抜粋本文 »

キャンパスの写真家がアツイ!早稲田祭展に行ってみたらプロカメラマンも驚くクオリティだった件

早稲田大学の学園祭 早稲田祭2018で行われているという早稲田大学写真部の「早稲田祭展」へ、ヒーコでも人気のフォトグラファー浅岡省一(@shoichi_asaoka)氏と声出し担当のすーちゃん(@iamnildotcom)が、キャンパスの写真家たちの作品を見て・感じて・聞いた内容をお届けしていきます!

キャンパスの写真家がアツイ!早稲田祭展に行ってみたらプロカメラマンも驚くクオリティだった件

今回のインタビュアー

浅岡省一

浅岡省一(@shoichi_asaoka)。人物や商品等の広告撮影を得意とするプロフォトグラファー。夕景/夜景/雨景とモデルを絡めた作品撮りを行っており、独特の感性で光と空気感を表現する写真は多くのファンを魅了する。カメラ雑誌への寄稿や書籍の執筆、セミナー講師など守備範囲は多彩。お菓子と甘いモノ大好き。

すーちゃん

すーちゃん(@iamnildotcom)。XICOの賑やかし担当スタッフ。カメラマンとして生きていくべく日々修行中。四六時中食べ物の事を考えている自称少食のフードファイター。

早稲田大学 戸山キャンパスへ!

[すーちゃん]

やって来ましたね!早稲田大学 戸山キャンパス!校内に踏み込んだ瞬間、学園祭という名の青春が眼前に広がって眩しい!

作業内容 »
早稲田祭展の取材記事について、示されている最後の文の後から続きを書いてください。

抽出データ »
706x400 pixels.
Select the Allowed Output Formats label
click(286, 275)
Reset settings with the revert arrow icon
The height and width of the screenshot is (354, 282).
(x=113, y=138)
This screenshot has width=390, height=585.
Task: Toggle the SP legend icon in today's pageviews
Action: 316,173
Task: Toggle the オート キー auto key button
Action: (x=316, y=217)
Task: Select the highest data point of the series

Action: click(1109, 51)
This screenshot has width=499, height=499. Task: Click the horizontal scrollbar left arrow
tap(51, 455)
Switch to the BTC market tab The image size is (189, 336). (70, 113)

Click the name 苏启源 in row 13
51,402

解答 »
[浅岡]

早速早稲田大学写真部の展示会場へ向かおう。

[すーちゃん]

あれ?ちょっと待ってください。

[すーちゃん]

やばい!ラーメンがある!!ちょっくら行ってきます!!

[浅岡]

いや取材が先でしょ!(汗)

なんとか誘惑にも耐え、向かうは早稲田大学写真部「早稲田祭展」。

早稲田祭展、到着!

早稲田祭展、会場へ到着!早稲田写真部 幹事長の松本氏が出迎えてくれました。

[すーちゃん]

こんにちはー!お久しぶりです!春季展以来ですね。よろしくお願いします!

[松本]

お久しぶりです!早稲田祭展へお越しいただきありがとうございます。

[浅岡]

よろしくお願いします〜。この早稲田祭展はどのくらいの規模の展示なのかな?

[松本]

作品は90点、参加人数は53名です。

[浅岡]

多いね〜!

早稲田祭展について

[浅岡]

そもそも、早稲田祭展ってどういう展示なんだろう?

[松本]

早稲田祭展は、一年の中で最も大規模な展示です。通常、学生会館でやっている展示をキャンパス内で行うことができ、早稲田祭自体の来場者もとても多いため、様々な人に見てもらうことができます。

[浅岡]

うんうん。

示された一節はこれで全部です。